Now that even Moody’s loves us for our fiscal probity, Canadians risk becoming smug as we look south and see all that economic mess and devastation.
But even smug Canadians can learn valuable lessons from the credit-unworthy masses in the United States. Yes, yes, the situations in each country are very different, but another’s misfortune always contains a cautionary tale.
So consider: one in three car buyers in the U.S. has a less-than-perfect credit score, according to carfinance.com. That’s in large part down to the fact that, as economist Sherry Cooper notes in a BMW Financial Group note, as of February the U.S. foreclosure inventory had 1.4 million homes, representing 3.4 per cent of all homes with mortgages.
By contrast, writes Cooper, “Canada’s severe mortgage delinquency rate was a Lilliputian 0.38% compared to the peak 5.02% rate in the U.S. In Ontario, it was a mere 0.28%, and it was a bit higher in British Columbia at 0.47%. Basically, Canadians rarely default on their mortgages.” Thus, Canadians collectively have better credit scores.
We don’t have an emerging cottage industry of experts offering advice, as carfinance.com notes, “specifically designed to help empower car buyers with less-than-prime credit.” Yet advice for the woebegone car buyer can help anyone, regardless of credit score, avoid auto financing mistakes. With new vehicle sales up 8.4 per cent on the year in Canada, Deals of the Week believes that plenty of buyers should take to heart what carfinance.com calls the top five auto financing mistakes to avoid.

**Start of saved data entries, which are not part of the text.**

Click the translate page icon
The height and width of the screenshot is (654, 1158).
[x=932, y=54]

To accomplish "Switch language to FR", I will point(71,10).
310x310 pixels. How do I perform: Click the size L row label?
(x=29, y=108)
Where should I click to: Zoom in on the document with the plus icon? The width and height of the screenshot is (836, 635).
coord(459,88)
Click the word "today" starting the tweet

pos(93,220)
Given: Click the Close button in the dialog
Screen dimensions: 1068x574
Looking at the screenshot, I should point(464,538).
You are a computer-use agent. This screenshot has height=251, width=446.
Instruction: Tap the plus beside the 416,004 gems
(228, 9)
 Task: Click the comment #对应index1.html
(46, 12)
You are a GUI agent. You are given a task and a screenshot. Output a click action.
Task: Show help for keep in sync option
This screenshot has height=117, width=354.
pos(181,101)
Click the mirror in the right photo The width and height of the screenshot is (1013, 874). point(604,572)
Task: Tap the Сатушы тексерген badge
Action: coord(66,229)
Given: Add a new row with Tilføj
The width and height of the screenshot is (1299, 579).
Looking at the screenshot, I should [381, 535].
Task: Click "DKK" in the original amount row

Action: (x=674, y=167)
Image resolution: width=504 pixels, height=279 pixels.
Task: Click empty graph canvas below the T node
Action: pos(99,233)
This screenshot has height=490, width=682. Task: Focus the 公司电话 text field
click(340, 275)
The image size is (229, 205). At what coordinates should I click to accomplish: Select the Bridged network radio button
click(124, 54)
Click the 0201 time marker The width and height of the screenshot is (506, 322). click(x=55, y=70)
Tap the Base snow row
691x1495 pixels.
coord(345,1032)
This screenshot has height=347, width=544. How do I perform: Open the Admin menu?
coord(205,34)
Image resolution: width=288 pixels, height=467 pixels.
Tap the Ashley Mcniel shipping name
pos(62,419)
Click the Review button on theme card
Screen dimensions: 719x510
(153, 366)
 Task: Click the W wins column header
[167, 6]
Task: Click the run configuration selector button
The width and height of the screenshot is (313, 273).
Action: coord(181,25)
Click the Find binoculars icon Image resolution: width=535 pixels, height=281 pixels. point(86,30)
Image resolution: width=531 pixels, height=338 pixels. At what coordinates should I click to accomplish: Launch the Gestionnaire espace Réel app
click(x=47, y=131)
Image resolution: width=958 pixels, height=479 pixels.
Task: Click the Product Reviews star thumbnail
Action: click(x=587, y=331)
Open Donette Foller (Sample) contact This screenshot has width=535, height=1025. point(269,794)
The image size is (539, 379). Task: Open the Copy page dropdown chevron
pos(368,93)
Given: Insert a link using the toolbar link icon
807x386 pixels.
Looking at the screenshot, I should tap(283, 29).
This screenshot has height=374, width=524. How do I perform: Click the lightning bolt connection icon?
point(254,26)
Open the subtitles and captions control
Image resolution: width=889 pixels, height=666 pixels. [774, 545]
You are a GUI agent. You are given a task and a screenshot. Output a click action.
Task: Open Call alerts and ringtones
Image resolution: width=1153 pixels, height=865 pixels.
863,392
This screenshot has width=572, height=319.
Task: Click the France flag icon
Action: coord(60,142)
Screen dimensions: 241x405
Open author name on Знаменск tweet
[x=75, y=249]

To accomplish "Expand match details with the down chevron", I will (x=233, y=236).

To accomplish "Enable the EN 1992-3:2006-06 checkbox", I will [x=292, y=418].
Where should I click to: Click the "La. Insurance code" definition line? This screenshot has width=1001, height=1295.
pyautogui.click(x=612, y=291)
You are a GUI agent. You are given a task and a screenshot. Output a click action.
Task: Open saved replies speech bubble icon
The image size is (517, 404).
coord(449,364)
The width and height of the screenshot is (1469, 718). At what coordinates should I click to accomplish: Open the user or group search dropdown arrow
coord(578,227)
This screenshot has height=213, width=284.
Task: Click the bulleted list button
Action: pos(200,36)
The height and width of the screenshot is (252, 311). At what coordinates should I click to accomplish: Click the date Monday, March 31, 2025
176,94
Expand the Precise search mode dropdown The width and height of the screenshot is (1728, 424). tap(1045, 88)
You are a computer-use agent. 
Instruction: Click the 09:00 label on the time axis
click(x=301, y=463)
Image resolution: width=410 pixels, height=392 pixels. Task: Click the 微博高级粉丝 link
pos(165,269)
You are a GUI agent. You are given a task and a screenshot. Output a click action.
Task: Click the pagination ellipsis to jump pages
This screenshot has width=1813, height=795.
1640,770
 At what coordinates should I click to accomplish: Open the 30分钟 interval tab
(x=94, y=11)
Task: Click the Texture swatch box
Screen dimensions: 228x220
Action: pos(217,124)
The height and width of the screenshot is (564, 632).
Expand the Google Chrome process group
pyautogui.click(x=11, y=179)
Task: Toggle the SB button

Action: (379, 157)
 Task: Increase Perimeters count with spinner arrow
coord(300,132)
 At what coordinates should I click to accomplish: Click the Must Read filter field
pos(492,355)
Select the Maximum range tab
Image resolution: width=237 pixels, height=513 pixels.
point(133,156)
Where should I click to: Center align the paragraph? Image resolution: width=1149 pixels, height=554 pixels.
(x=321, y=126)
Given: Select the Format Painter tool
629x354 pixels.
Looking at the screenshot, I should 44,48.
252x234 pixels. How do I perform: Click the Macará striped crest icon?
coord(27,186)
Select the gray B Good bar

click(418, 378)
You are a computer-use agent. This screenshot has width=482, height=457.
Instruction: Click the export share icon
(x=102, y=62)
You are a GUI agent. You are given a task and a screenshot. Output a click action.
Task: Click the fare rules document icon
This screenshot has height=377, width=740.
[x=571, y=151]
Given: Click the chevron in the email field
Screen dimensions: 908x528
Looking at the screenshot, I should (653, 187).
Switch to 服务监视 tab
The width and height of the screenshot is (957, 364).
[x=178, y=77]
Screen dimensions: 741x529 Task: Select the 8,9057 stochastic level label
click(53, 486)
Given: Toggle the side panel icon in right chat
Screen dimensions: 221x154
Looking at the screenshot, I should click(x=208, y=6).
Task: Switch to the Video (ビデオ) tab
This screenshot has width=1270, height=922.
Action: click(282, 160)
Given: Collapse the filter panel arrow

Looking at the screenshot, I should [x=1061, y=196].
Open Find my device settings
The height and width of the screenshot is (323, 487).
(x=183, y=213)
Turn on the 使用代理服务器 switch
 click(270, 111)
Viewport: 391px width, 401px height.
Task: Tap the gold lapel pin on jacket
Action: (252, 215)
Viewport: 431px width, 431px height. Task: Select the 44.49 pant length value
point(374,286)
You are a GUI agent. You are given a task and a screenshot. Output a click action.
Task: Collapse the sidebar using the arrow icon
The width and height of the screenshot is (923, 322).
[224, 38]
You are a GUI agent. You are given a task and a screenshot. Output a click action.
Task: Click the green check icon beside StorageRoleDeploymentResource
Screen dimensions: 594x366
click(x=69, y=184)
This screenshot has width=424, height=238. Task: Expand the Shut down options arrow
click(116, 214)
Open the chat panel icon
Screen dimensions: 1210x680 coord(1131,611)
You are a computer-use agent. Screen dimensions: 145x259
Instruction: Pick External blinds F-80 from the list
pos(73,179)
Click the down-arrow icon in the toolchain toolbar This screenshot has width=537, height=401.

- Thinking you can’t get financed: Many of those diligent about maintaining a credit score remain just slightly nervous when the time comes to get actually rated. If you’re worried, go online and pay a small fee (about $15 in most cases) to see your score. To maintain your credit score (or improve it), pay bills on time, avoid bankruptcy, foreclosure and repossession, and have a steady income.
- Not doing your homework on yourself: Research your own credit rating so that you can be confident and project confidence when you walk into that dealership – know what your benchmarks are in terms of what you aim to pay for the car you want, and what finance rate you can expect. If those numbers don’t fit into your financial window, have the confidence to say no and walk away.
- Not doing homework on everything else: You simply must comparison-shop the available finance rates; don’t rely solely on the dealer’s interest rate. Consult multiple resources to find out what the real price of your target vehicle should be – both the manufacturer's suggested retail price (MSRP) and invoice, as well as all incentives on that vehicle. Use online calculators to figure out what you can actually afford each month and what the monthly payment would be on a range of loan amounts with varying interest rates. Approach it like a research project; the work will pay off.
- Not keeping the car purchase and financing process separate: Know exactly how big a loan you can afford, and know the type of vehicle that best suits your needs and negotiate the vehicle price and the loan separately. Everything needs to be understood and negotiated in isolation: the length of the loan, the value of your trade-in and the true cost of any add-ons.
- Not having good records: To become approval-worthy, you must be able to show proof of income/employment, as well as proof of insurance and proof of identity. Have all the documents you will need at your fingertips.
This being the first week of the month, car makers in Canada have juggled many of the deals out there. Here are four worth looking out for as you contemplate these financing mistakes to avoid.
As usual, Deals of the Week obtained pricing information from www.carcostcanada.com, among other sources. Here are the numbers.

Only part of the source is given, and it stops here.